ダートに分け入る交差点へ差し掛かると、なんと対向から1台のSUVが。まさに自分が向かおうとする道に分け入っていくところ。進行方向を目で追うと、やはり、除雪はされておらず、真っ白な雪の上を件のSUVがまさに2本の轍を描いて進んでいくところだった。

まさに僥倖。この偶然に感謝して、その轍を踏みしめ、目星をつけたポイントに向かった。千歳ベースの方には有名なのかもしれないが、林の向こうに千歳の管制塔を望める原野の片隅にたどり着いた。SUVを運転してきた千歳ベースの方の話を伺うと、管制塔と離陸を絡めることができるのだという。

14:31 6回目のT/G。管制塔の手前から上がり、また、バンクも浅く、思い描いた格好にはならないが、焦点距離はドンピシャ。あと1度なのか2度なのか。期待に勇躍、胸を躍らせ、次のチャンスを待つ。

14:48 7回目。この直前再度訓練に出ていた80-1111がcygns01bとして着陸。cygns02はバンクが浅いものの、空は完全に青空になる部分も増え、夢に描いた光景を現実に目の当たりにして、外の寒さも気にならない。

2019.3.15 Cygns02 20-1102 T/G訓練 #7 
そして、次の離陸の後は、フルストップとの声がかかる。次のT/Gが最後だ。自分にとっても最後、もしかすると、2号機にとってもローカルミッションは最後かもしれない。条件は整った。ここまで来れば、背景が青空とか、そんなことは望まない。ただただ、陽光を受けた機体の優美なターンを写し止めたい、それだけである。

15:08 8回目。この日最後のT/G。森の向こうに豪快なブラストが聞こえ、春の日を一身に受けた白鳥が、姿を現した。

2019.3.15 Cygns02 20-1102 T/G訓練 #8


青空を背に、最後の着陸に向けて優雅にその白鳥は羽ばたいていった。感無量。
(3/25現在、専用機任務はあと6日。平日は残すところ4日間。今のところ、3/15が2号機のミッションの最後となっている。(1号機は3/18))

余韻に浸りながら、格納庫エリアへ車を向けた。
そこには訓練を終えて帰ってきた新旧2機の姿があった。

2019.3.15 20-1102/80-1111
後輩とともに翼を休める姿をおさめたかったが、全身をおさめることは駐機位置の関係からかなわなかったが、尾翼の形状の違いから新旧の並びであることが伺える1枚になった。

この後、3月末で役目を終える、もう一つの題材を撮影するためにしばし千歳を後に。
そして日が暮れて、車を返却し、南千歳へ。

朝は20-1101が駐機されていたその近傍へ、入れ替わるように20-1102が。
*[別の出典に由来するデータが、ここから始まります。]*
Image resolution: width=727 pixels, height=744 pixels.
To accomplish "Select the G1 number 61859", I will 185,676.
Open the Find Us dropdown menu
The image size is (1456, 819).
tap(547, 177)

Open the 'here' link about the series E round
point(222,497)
個人的にはもう少し1号機を取りたがったが、年が明けてから、JALの格納庫で遭遇したり、最後の外遊で往路の主務機として国旗を掲げる姿を撮らせてもらったりと何かと縁のある2号機と再び対面できることを喜びながら、明かりのない夜の外周を進む。

そこには月に照らされ、静かに佇む姿があった。























これが千歳での最後のショットとなった。
撮影を終え、搭乗便に乗るべくターミナルへ向かう。南千歳駅への道中、何度も振り返らずにはいられなかった。数々の喜び・感動を与えてくれたことに一個人として感謝。
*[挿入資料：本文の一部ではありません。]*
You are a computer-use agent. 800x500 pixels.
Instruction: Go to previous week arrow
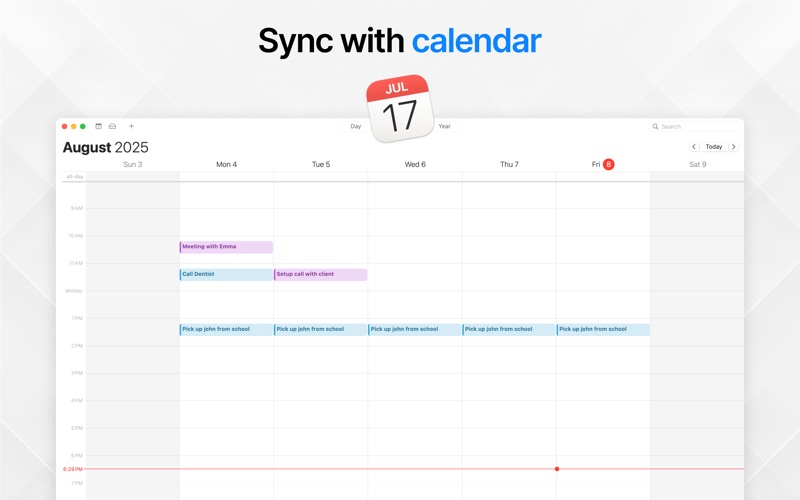[x=694, y=147]
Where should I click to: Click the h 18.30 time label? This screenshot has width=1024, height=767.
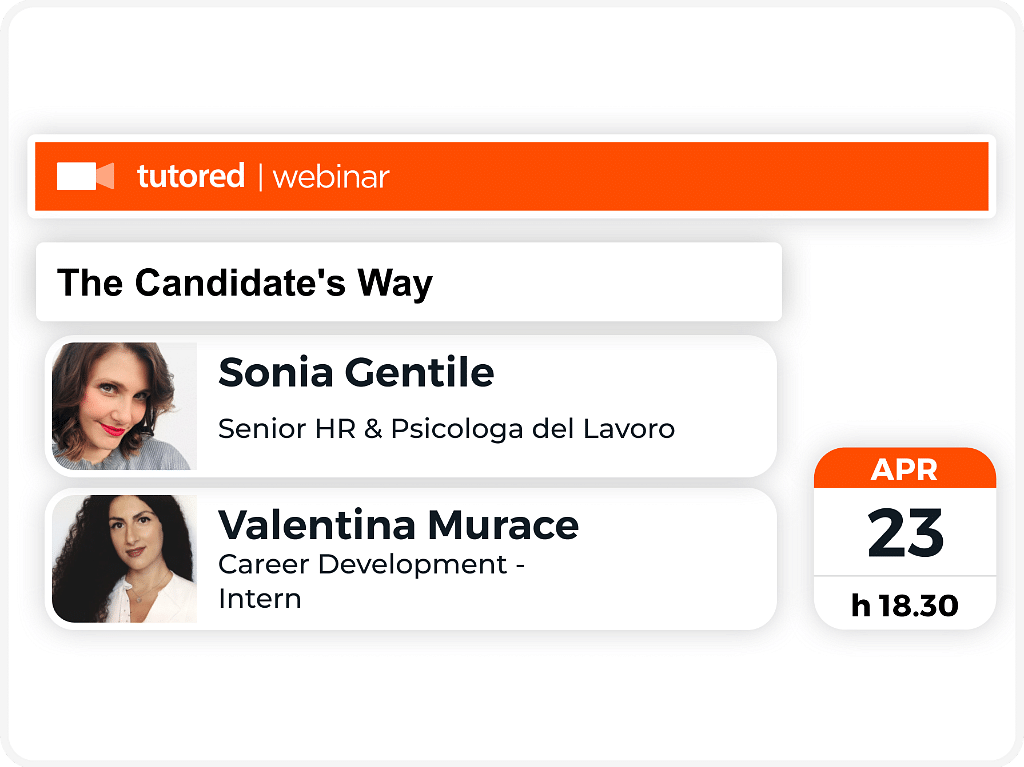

帰路に選んだJL528便は定刻通り、CTSを後にした。使用機材はJA614J。CF6エンジンの響きとともに東京へ無事、HNDへ戻ってきた。ここで旅は終わるはずだった。


番外編

JL528は本当なら、進行方向右側の席を取り、東京の夜景を楽しもうと考えていた。しかし、金曜夜の羽田行は搭乗率が非常に高く、辛くも確保できたのは左側A席だった。しかし、A席だったことと、羽田が南風運用だったことが幸いして、着陸後、機体を洗浄する80-1112の姿を目撃することになったのである。駐車場から車を出し、整備地区へ。そこには真新しい機体をANAのスタッフ達に磨かれるB-777 2号機の姿があった。

1機が羽田、3機が千歳にあったにもかかわらず、結果として1日で4機すべての姿を写し止めることができた遠征となった。週明けから一切4動きがなく、天候も厳しい予報が出ていた中、結果として想定以上の収穫を得ることができたのは、フォロワーの皆さん、現地でお世話になった千歳ベースの方のおかげである。感謝してもしきれない。

交代式の報道によれば、20-1101・1102ともに応札があり、買い手がついた模様である。4月下旬から5月にかけて、再び羽田で対面できる機会があるだろう。それが本当に最後の機会になりそうだ。